HOPKINTON, Iowa — After finishing up harvest Oct. 25, Dave Guthrie took time to reflect on the past year and start work on the 2019 season.
With his seed corn business, working with cattle and deer hunting for a couple weekends in December, he said the month tends to go quickly. With 2019 firmly in sight, Guthrie has already been planning for harvest next year, coming off a “challenging” harvest 2018.
A couple of those challenges came with the wet weather this fall at his farm in Hopkinton, Iowa.
“I’ve never been stuck with my combine before, and I pulled it out three times this year,” Guthrie said. “One was doing some custom work and another was in a farm we just rented and found a wet spot. We left some corn there and went back when it got cold and froze up.
“Combines aren’t meant to be pulled on,” he added.
He also said he ran into an issue early in the harvest season that could have had disastrous consequences.
“One day we had a bearing that went out in the jackshaft underneath the feeder house, something we couldn’t see,” Guthrie said. “We got out there and started combining corn and we got to the end of the field on my first pass. I usually get out and walk around the combine once and I could smell something. It took us a long time to figure out where it was at. It was a good thing we didn’t start the field on fire.”
With those issues popping up, Guthrie, who puts in around 120 hours each years in his combine, said he will continue to take his time inspecting each part of his equipment after the season, making sure he knows where he needs to make fixes or adjustments.
“It’s pretty routine,” Guthrie said. “You kind of know how everything goes. I usually make a note if there’s something that should be fixed, and if it doesn’t need to be fixed right away, I write it down.
“I was looking, and I have a backup light that went out, and things like that, it’s not a big deal. You can get by without them. A lot of times, I’ll wait until spring because the dealers will have a special. If you have a note of what you need, you can get a better price on it.”
Cost is something that many farmers are extremely aware of, with many looking to increase efficiency and limit excess spending.
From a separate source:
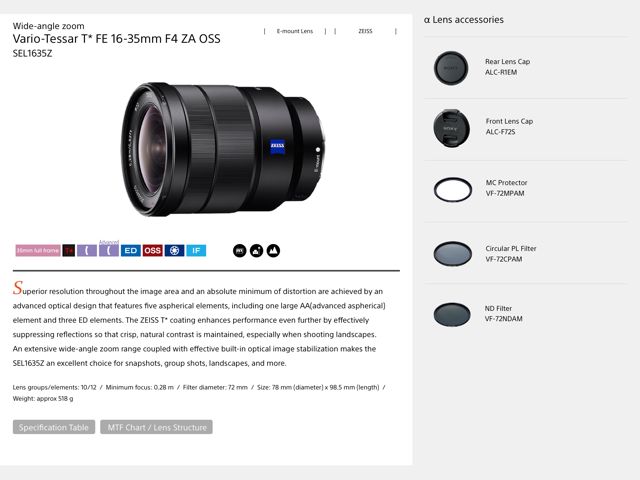Click the first aspherical element badge
Screen dimensions: 640x480
tap(87, 250)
Those thoughts are well in mind for dealers as well.
“It’s a lot cheaper to get ahead of the game and fix the problem before it gets out of hand,” said Clint Gray, a salesperson for Monticello Equipment in Monticello, Iowa. “Plus if there’s breakdowns in season, it’s at the critical point where you are trying to get the crop harvested. That’s what a few guys run into.”
Gray said some of the most common problems they see in combines that break down are overlooked items such as bearings, belts and chains. He said some farmers might put off some of that maintenance in an effort to save money.
Another issue for farmers to keep in mind is where the combine is stored — watching out for rodents such as mice and raccoons getting in the machine.
“In the summertime and in the fall, we run into it where a guy will start up his combine that has been sitting in the shed for a while and it’ll have raccoons in it,” Gray said. “That’s bad when they go through the fan and the radiator.”